Genetic diagnosis involves identifying pathogenic variants in disease-causing genes, and the current success rate for rare neuromuscular diseases is approximately 40-60%. Rare variants discovered in disease genes that are difficult to interpret are classified as variants of unknown significance and developing methods to accurately classify these variants as either pathogenic or benign has the potential to increase the diagnosis rate. We have developed a high throughput functional assay to more accurately assess the pathogenicity of variants in two broad groups of neuromuscular diseases: collagenopathies and dystroglycanopathies.

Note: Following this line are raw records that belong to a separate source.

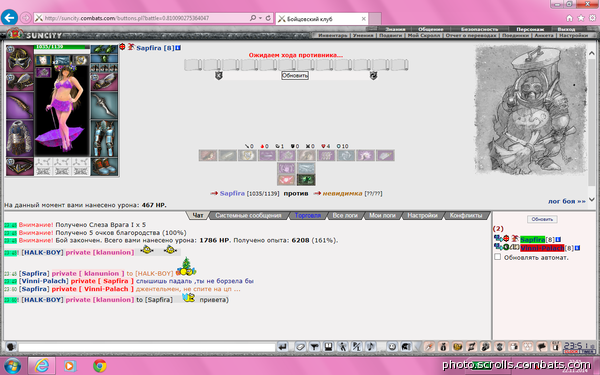Click the boots equipment slot
The width and height of the screenshot is (600, 375).
[104, 166]
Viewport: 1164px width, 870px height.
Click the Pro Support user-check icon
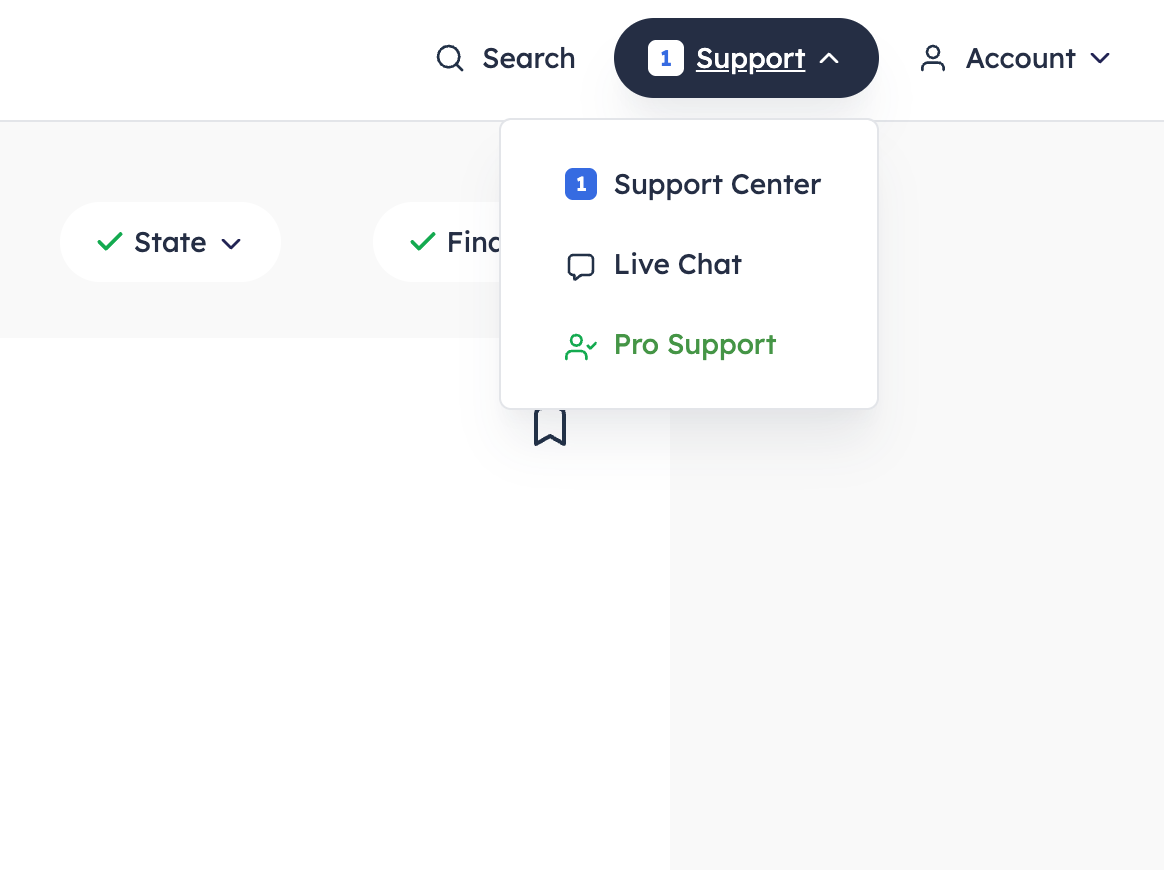(581, 346)
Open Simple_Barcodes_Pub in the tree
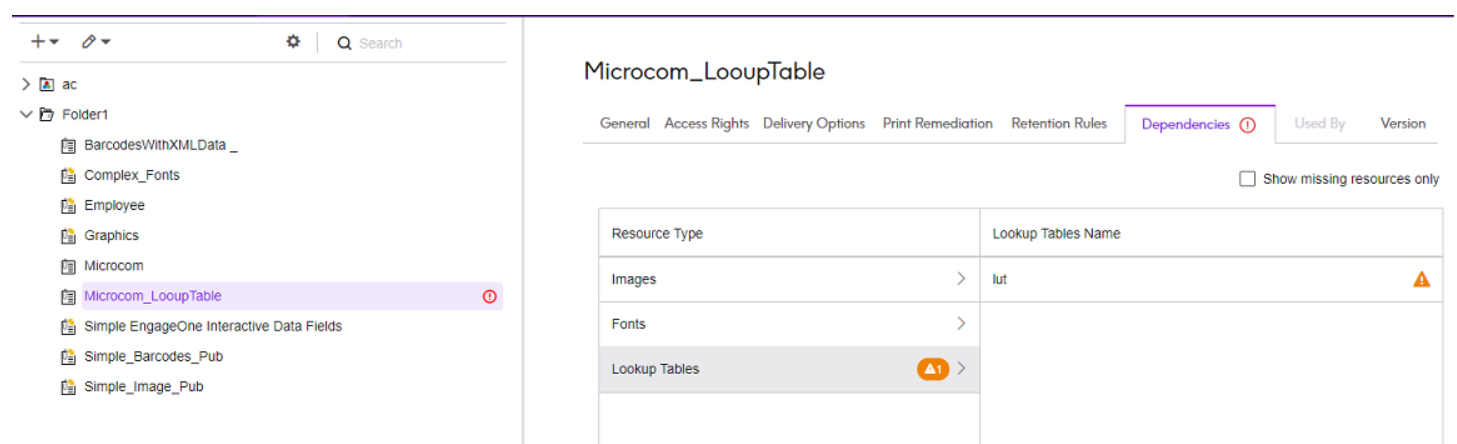The width and height of the screenshot is (1457, 444). pos(153,357)
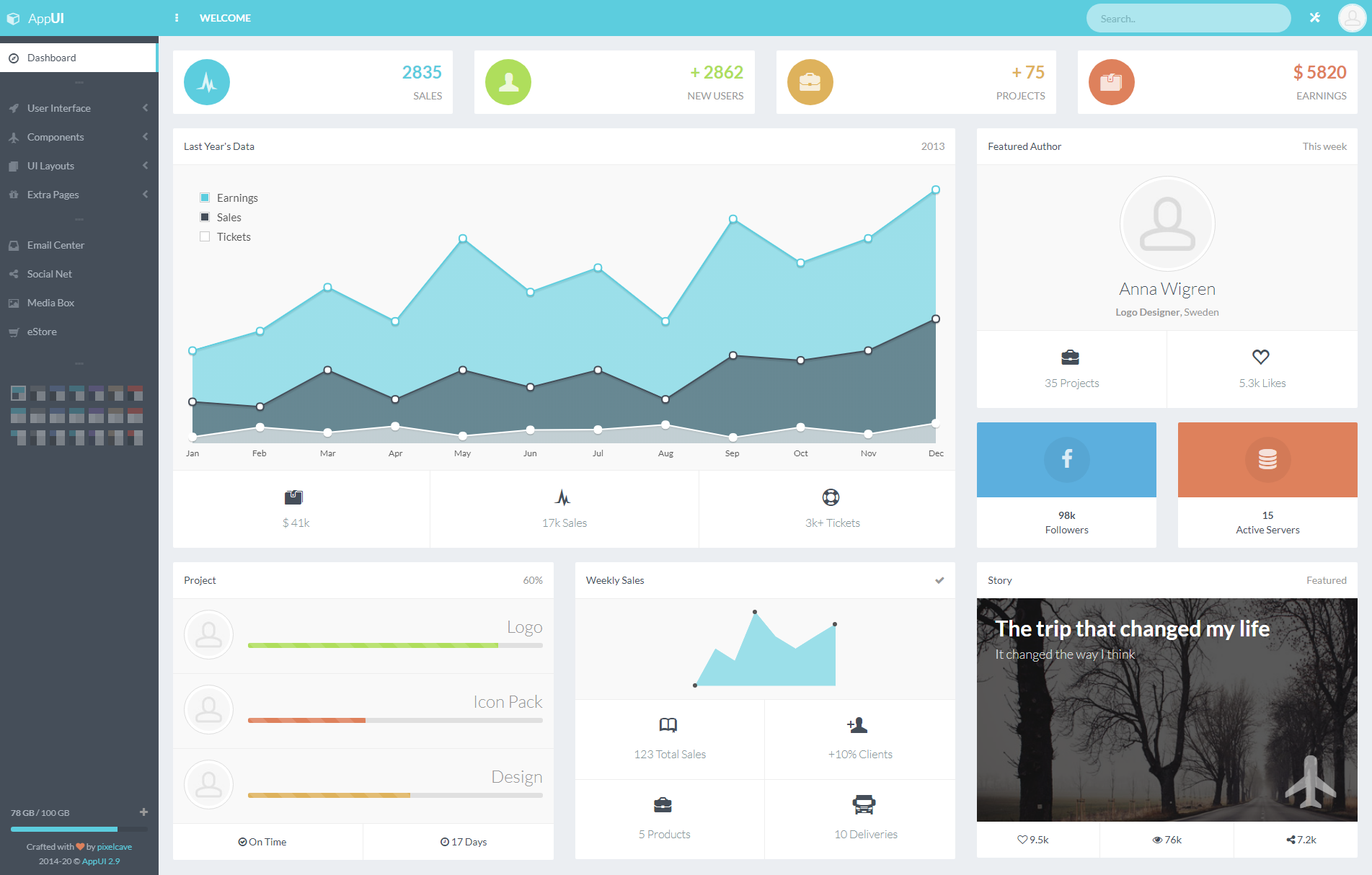1372x875 pixels.
Task: Toggle the Earnings legend checkbox
Action: pos(205,197)
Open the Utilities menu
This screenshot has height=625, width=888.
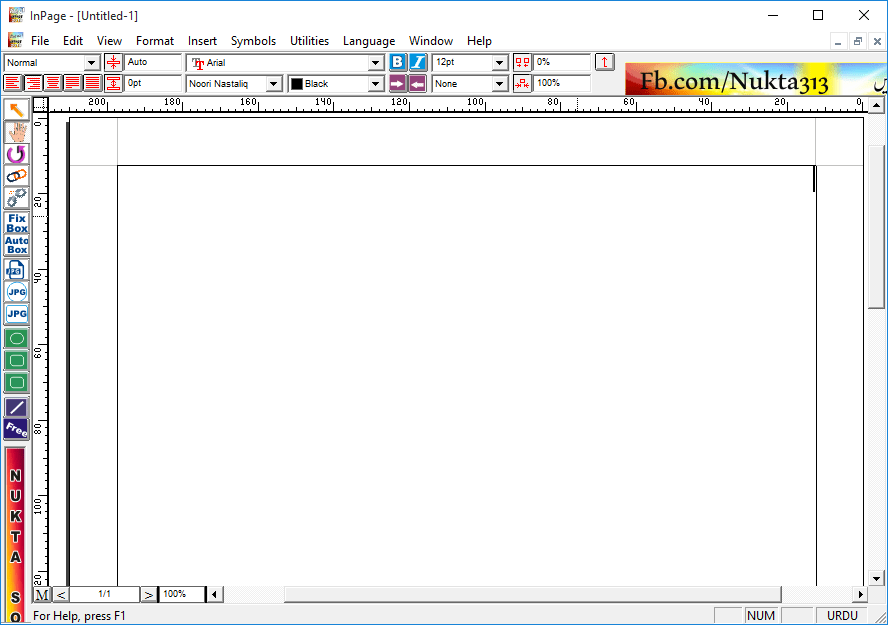(x=309, y=41)
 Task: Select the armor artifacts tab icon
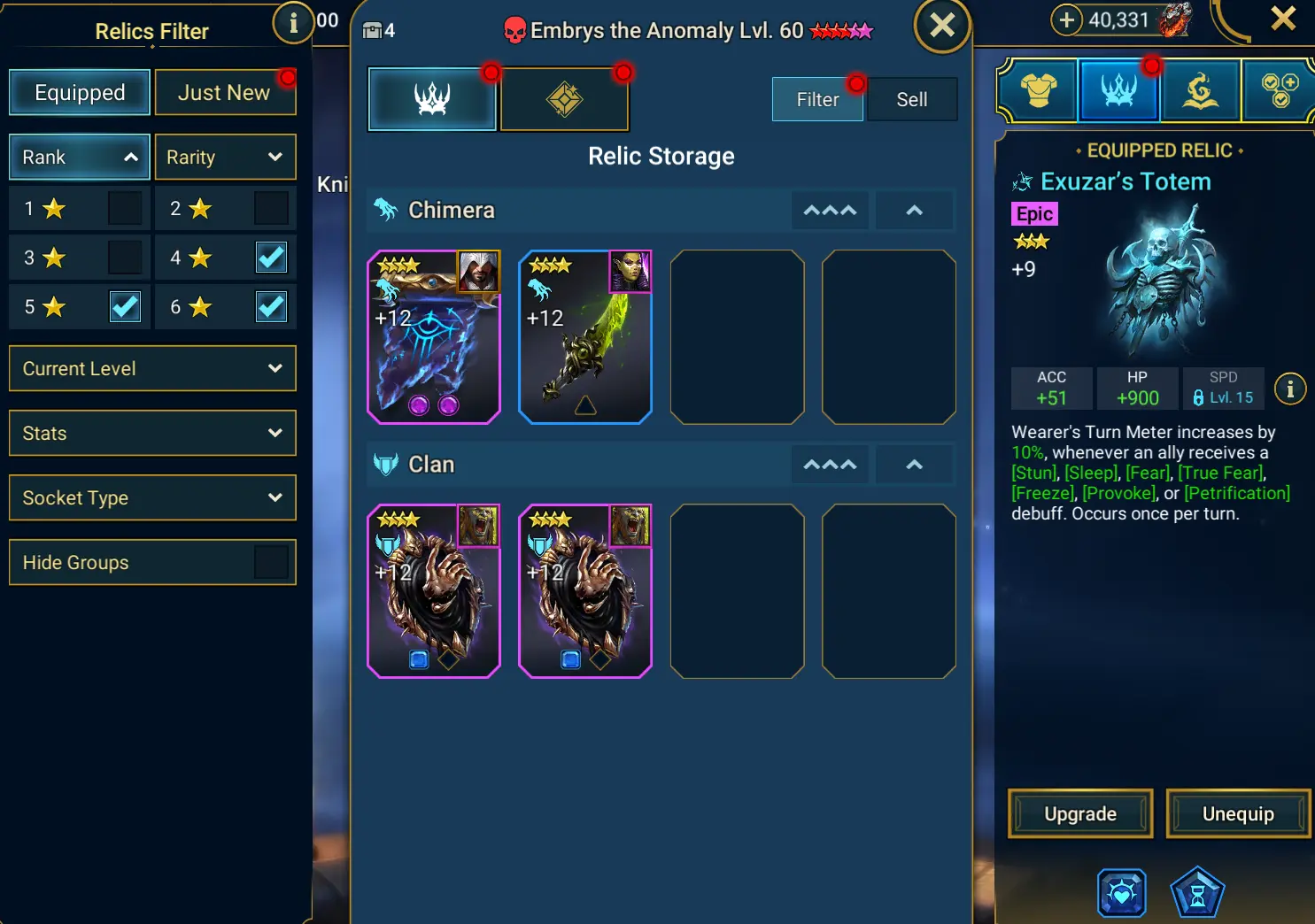1039,89
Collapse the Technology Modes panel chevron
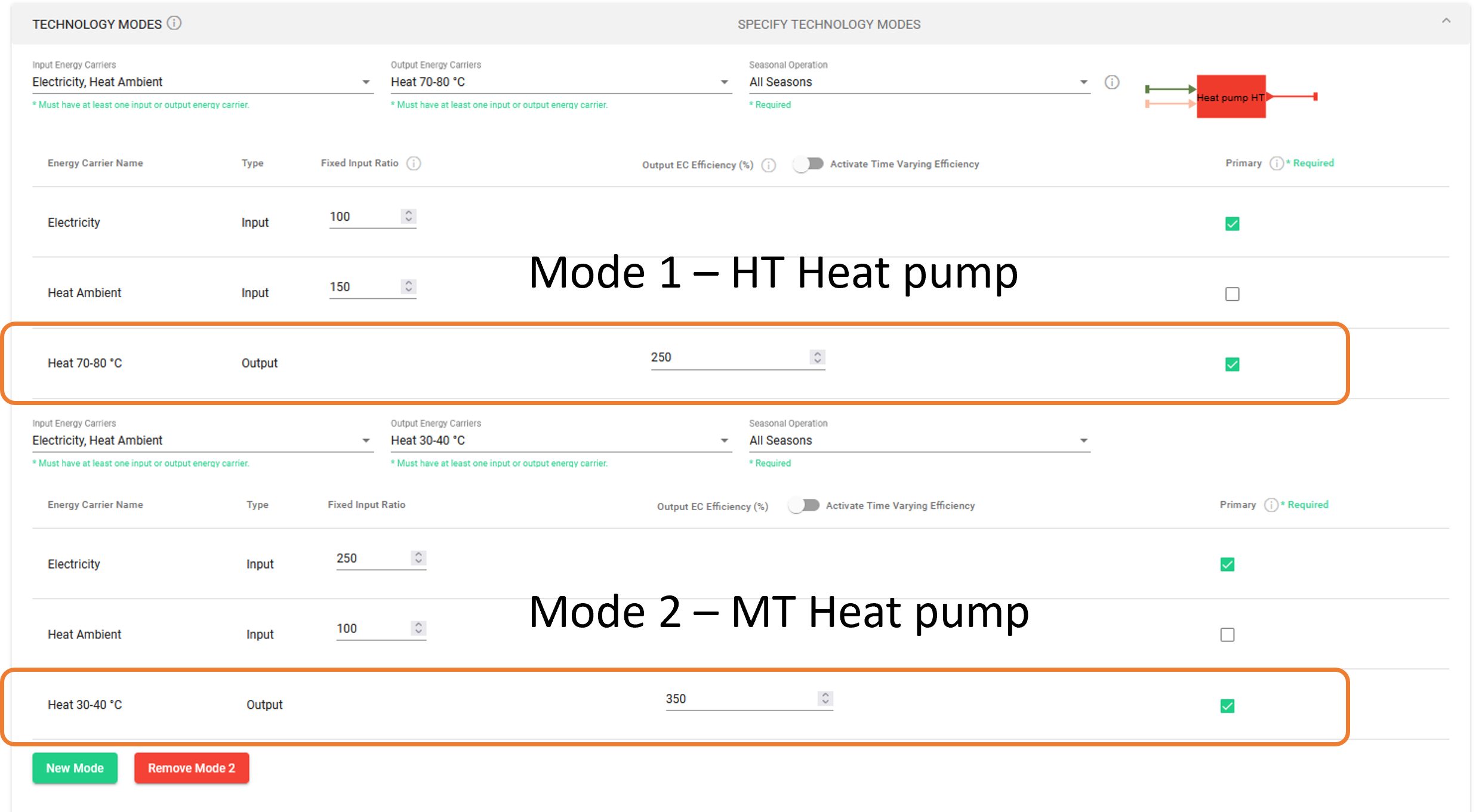The width and height of the screenshot is (1479, 812). coord(1446,21)
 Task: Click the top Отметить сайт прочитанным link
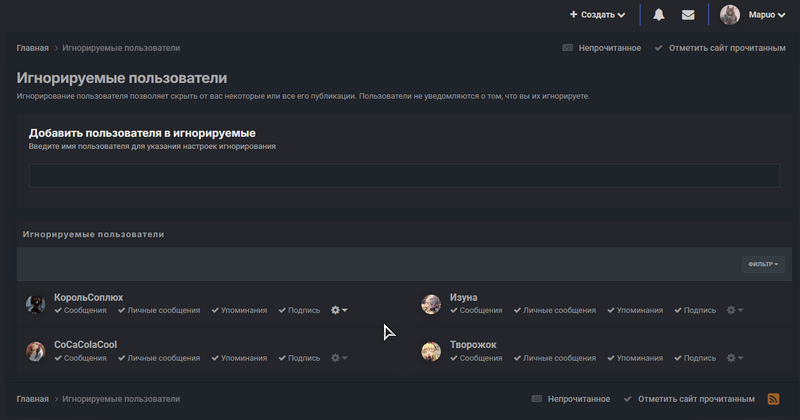[719, 48]
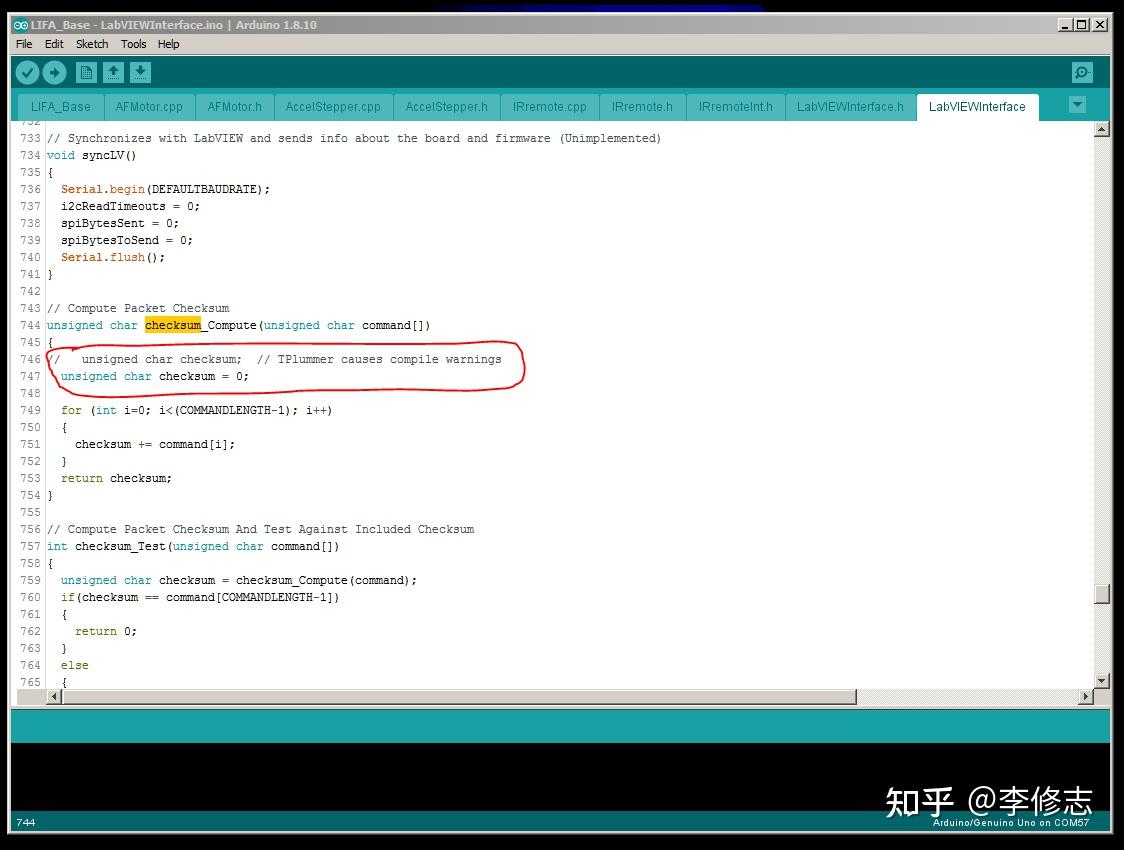This screenshot has height=850, width=1124.
Task: Open the tab overflow dropdown arrow
Action: click(1077, 106)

The collagen VI related myopathies and the dystroglycanopathies are phenotypically diverse and range from severe forms apparent in infancy and milder forms which present through early to late adulthood. The collagenopathies are caused by mutations in genes encoding the three alpha chains of collagen type VI (COL6A1, COL6A2 and COL6A3) resulting in incomplete collagen VI biosynthesis and thus collagen VI remains internalized in the cell. We have optimized a flow cytometry assay to detect reduced levels at the cell surface and intracellular retention of collagen VI. For the dystroglycanopathies, mutations in genes involved in the glycosylation of a-dystroglycan results in hypoglycosylation and reduced binding to extracellular matrix. The hypoglycosylation of a-dystroglycan can be detected using flow cytometry with antibodies sensitive to glycosylation levels.
The flow cytometry assay was developed using patient cells harboring various pathogenic mutations to demonstrate its clinical relevance. We have also used CRISPR gene editing to create controls in relevant cell lines to better calibrate the assay. This involved creating a COL6A1 knock out for the collagenopathies and DAG1, LARGE, FKRP and ISPD knock outs for the dystroglycanopathies. The high throughput assay we have developed provides a framework for further functional genomics studies that will enable assessment of variants of unknown significance observed in neuromuscular disease patients.